Alterações faciais: A fibrose facial pode reduzir a abertura bucal (microstomia), diminuir o nariz, apagar os sulcos nasolabiais e conferir aspecto de máscara facial — alterações com impacto significativo na autoestima e na qualidade de vida.
Diagnóstico da esclerodermia
O diagnóstico da esclerodermia baseia-se nos critérios do ACR/EULAR 2013, que incluem achados clínicos, sorológicos e capilaroscópicos. Os exames essenciais para avaliação incluem fator antinuclear (FAN) e anticorpos específicos como anti-Scl-70 (topoisomerase I) e anticentrômero, capilaroscopia periungueal (exame morfológico dos capilares), biópsia de pele em casos selecionados, e avaliação funcional pulmonar, renal, cardíaca e gastrointestinal para esclerose sistêmica.
O acompanhamento multidisciplinar com reumatologista, dermatologista e nutrológico é fundamental para o manejo integral da doença.
Suporte nutricional na esclerodermia
O comprometimento gastrointestinal na esclerose sistêmica pode levar à má absorção de nutrientes, desnutrição e deficiências específicas. Além disso, o processo inflamatório e o estresse oxidativo crônicos aumentam as necessidades nutricionais. A nutrologia atua de forma fundamental no suporte a esses pacientes.
Ômega-3: Os ácidos graxos EPA e DHA possuem propriedades vasodilatadoras e anti-inflamatórias que podem beneficiar pacientes com fenômeno de Raynaud e vasculopatia. Estudos sugerem que a suplementação de ômega-3 reduz a frequência e intensidade dos episódios de vasoespasmo.
Vitamina C: Essencial para a síntese de colágeno e proteção antioxidante, a vitamina C está frequentemente deficiente em pacientes com esclerodermia devido à má absorção intestinal. Sua reposição adequada contribui para a saúde vascular e cutânea.
Vitamina D: A deficiência de vitamina D é extremamente prevalente na esclerodermia, associada à fotossensibilidade, menor exposição solar e má absorção intestinal. A reposição é fundamental para a modulação imunológica e prevenção de osteoporose — uma complicação frequente da doença.
Ferro e B12: A disfunção gastrointestinal pode comprometer a absorção desses nutrientes, levando à anemia. A avaliação regular e reposição individualizada são parte do protocolo nutricional na esclerodermia. Saiba mais sobre as manifestações cutâneas das deficiências de ferro e B12.

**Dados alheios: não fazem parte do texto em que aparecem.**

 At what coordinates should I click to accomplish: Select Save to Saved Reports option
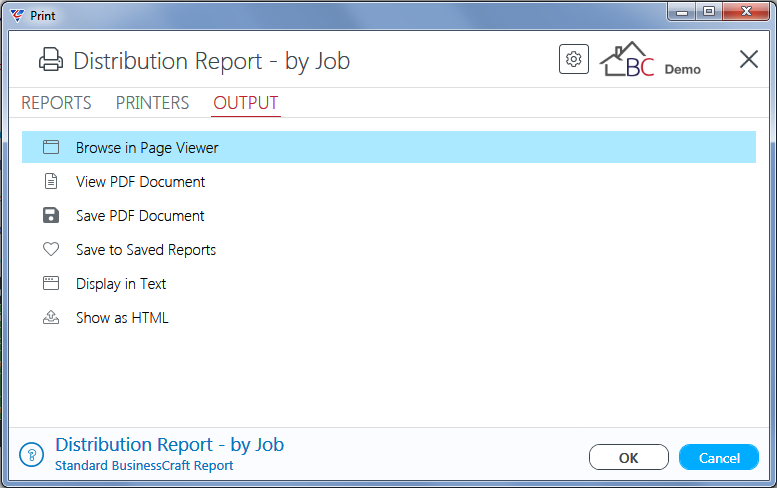pyautogui.click(x=388, y=249)
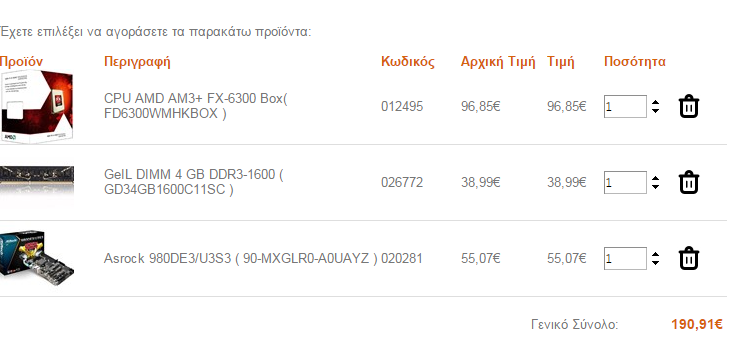Select the Ποσότητα column header
Image resolution: width=735 pixels, height=361 pixels.
(635, 61)
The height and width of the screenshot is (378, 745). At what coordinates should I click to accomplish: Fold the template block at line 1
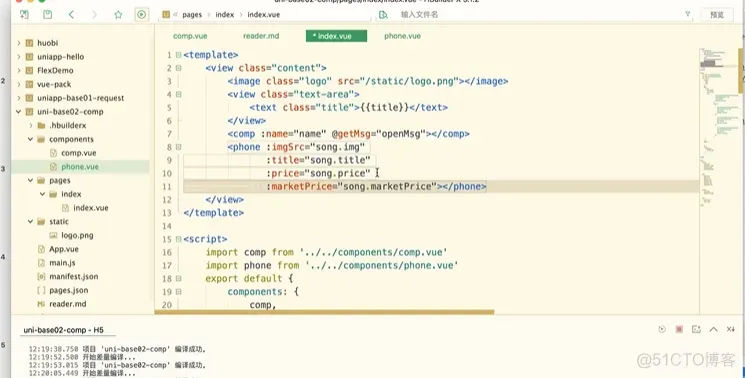(x=179, y=55)
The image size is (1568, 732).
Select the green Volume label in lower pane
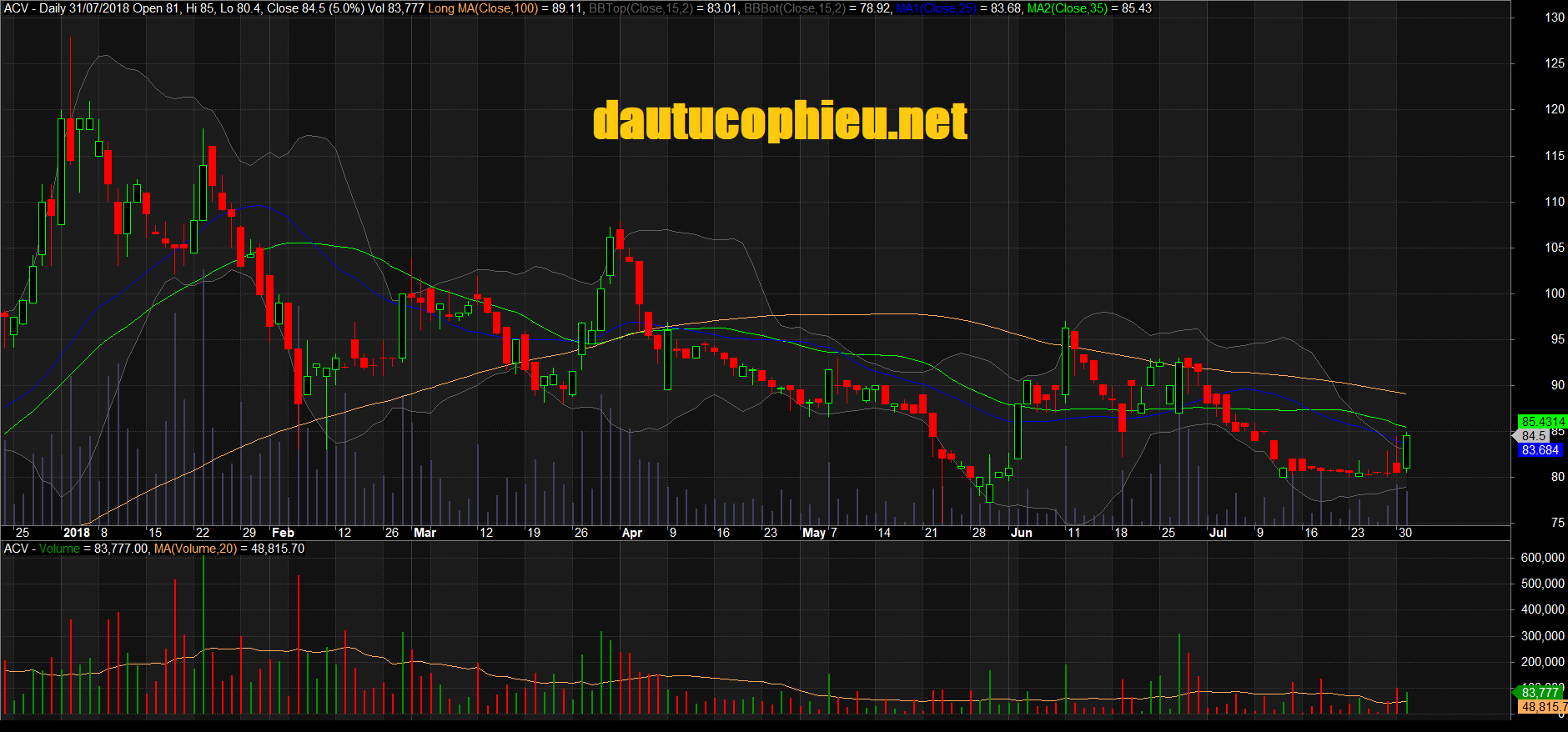[x=59, y=549]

Probióticos: Dada a alta prevalência de disbiose intestinal e supercrescimento bacteriano no trato gastrointestinal da esclerodermia, os probióticos podem contribuir para restaurar o equilíbrio do microbioma e melhorar a absorção de nutrientes.

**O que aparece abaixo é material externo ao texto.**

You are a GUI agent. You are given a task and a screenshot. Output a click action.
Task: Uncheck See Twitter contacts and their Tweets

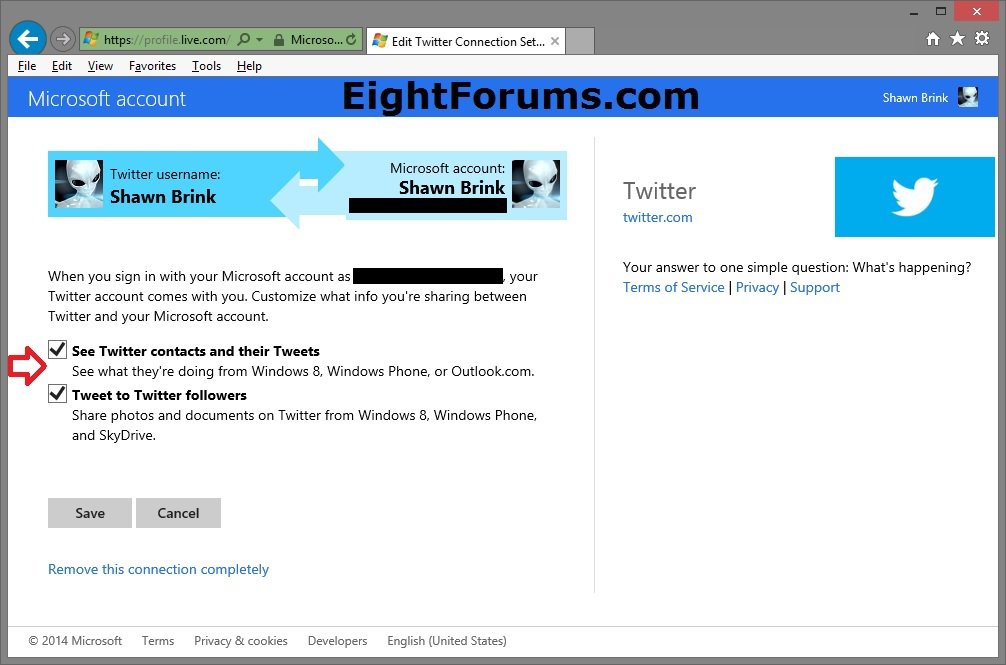(x=57, y=350)
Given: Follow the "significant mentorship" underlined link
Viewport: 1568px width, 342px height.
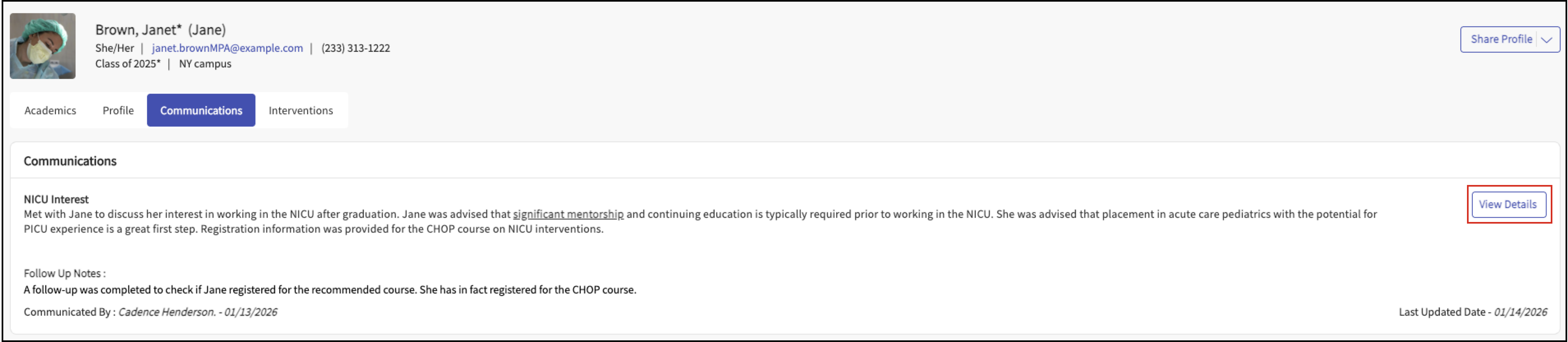Looking at the screenshot, I should [568, 214].
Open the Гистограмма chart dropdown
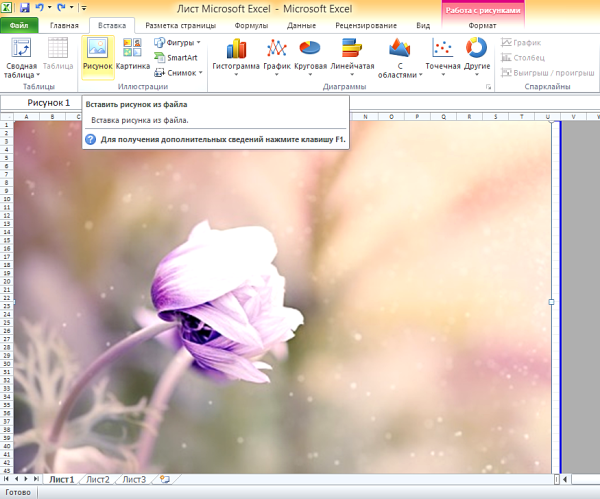 236,55
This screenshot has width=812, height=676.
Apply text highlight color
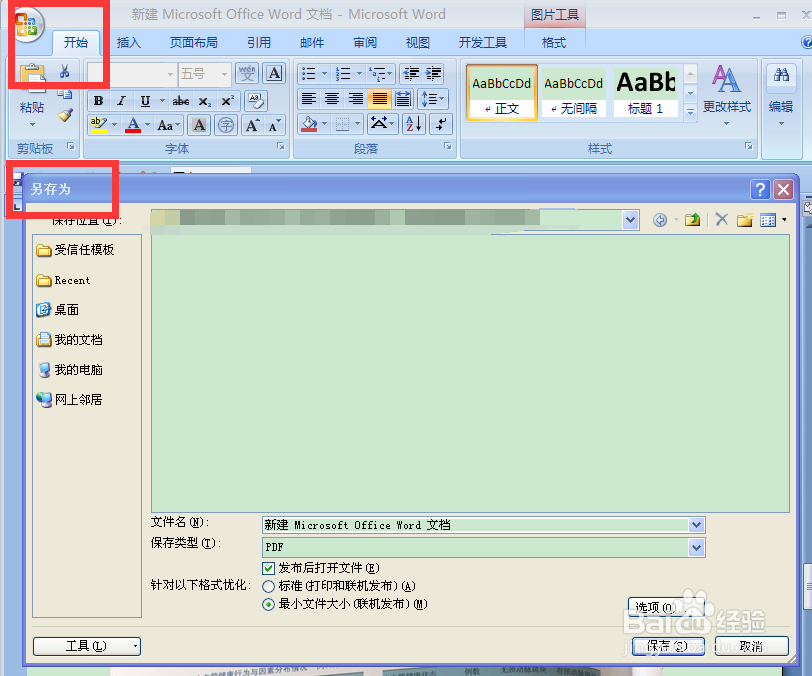(100, 123)
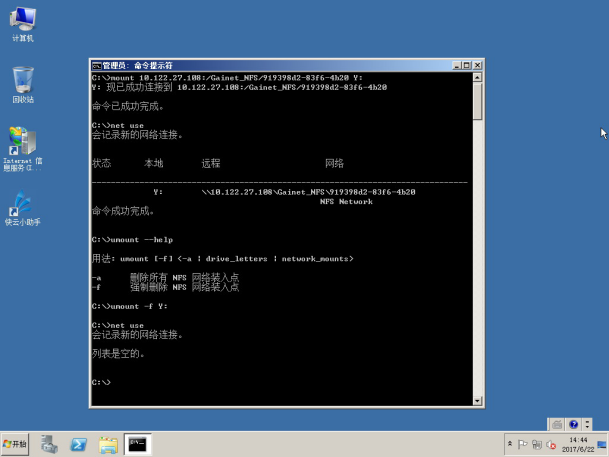The image size is (609, 457).
Task: Open the Internet 信息服务 shortcut
Action: pos(22,143)
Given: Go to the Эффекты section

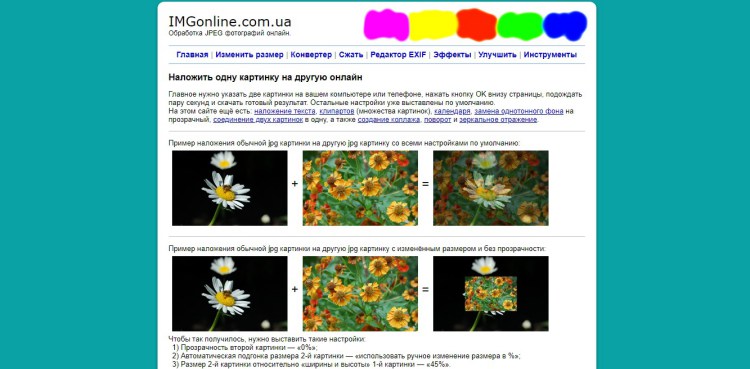Looking at the screenshot, I should point(452,55).
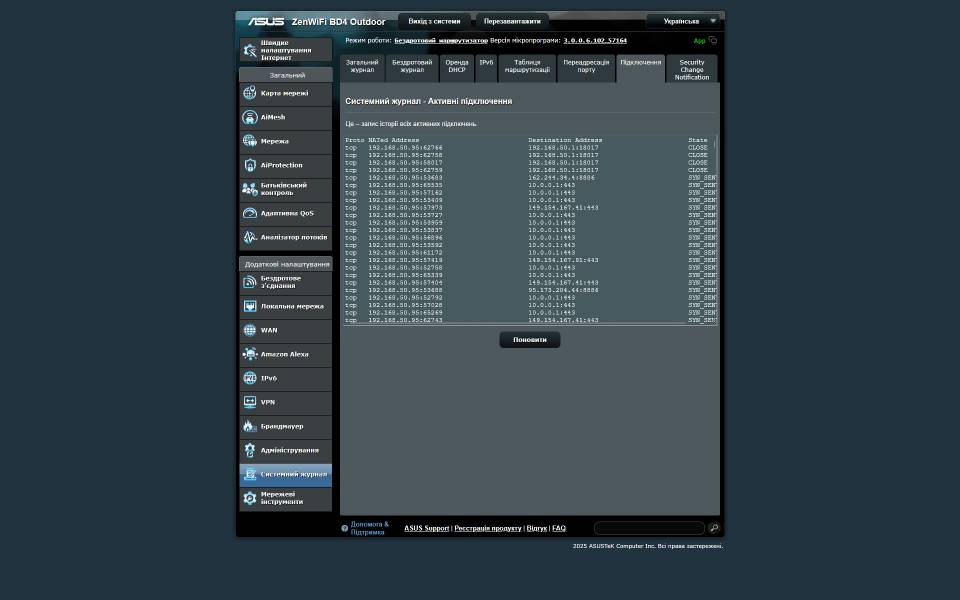This screenshot has width=960, height=600.
Task: Click the Брандмауер firewall icon
Action: coord(250,426)
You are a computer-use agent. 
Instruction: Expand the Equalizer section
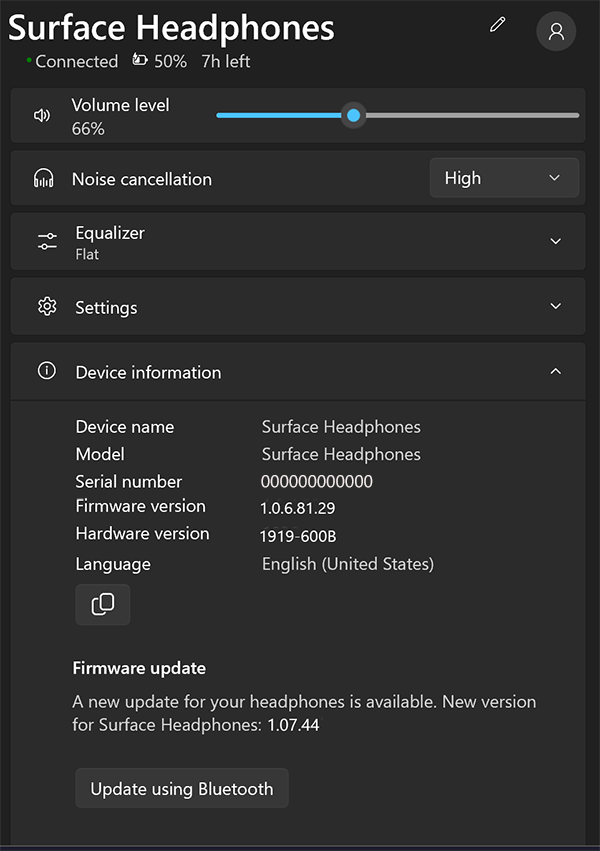[555, 241]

Nutrição enteral: Em casos de comprometimento gastrointestinal grave, com disfagia, dismotilidade esofágica severa ou síndrome de má absorção, pode ser necessário suporte nutricional especializado, incluindo nutrição enteral ou parenteral, sempre sob supervisão médica.

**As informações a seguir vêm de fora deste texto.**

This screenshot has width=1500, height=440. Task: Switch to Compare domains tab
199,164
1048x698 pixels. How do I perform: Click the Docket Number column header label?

Cuidados dermatológicos na esclerodermia
O cuidado dermatológico nas manifestações cutâneas da esclerodermia inclui hidratação intensiva da pele endurecida com emolientes sem fragrância, fotoprotecção rigorosa, tratamento das úlceras digitais com curativos especializados, manejo das telangiectasias com laser vascular, e fisioterapia cutânea para manutenção da mobilidade facial e das mãos.
Conclusão
A esclerodermia é uma doença complexa cujo manejo requer abordagem multidisciplinar. A nutrologia e a dermatologia contribuem de forma complementar para melhorar a qualidade de vida desses pacientes, corrigindo deficiências nutricionais, modulando a inflamação e tratando as manifestações cutâneas da doença. Se você apresenta sinais de fenômeno de Raynaud, endurecimento progressivo da pele ou outros sintomas suspeitos, procure avaliação especializada o quanto antes para diagnóstico precoce e tratamento adequado.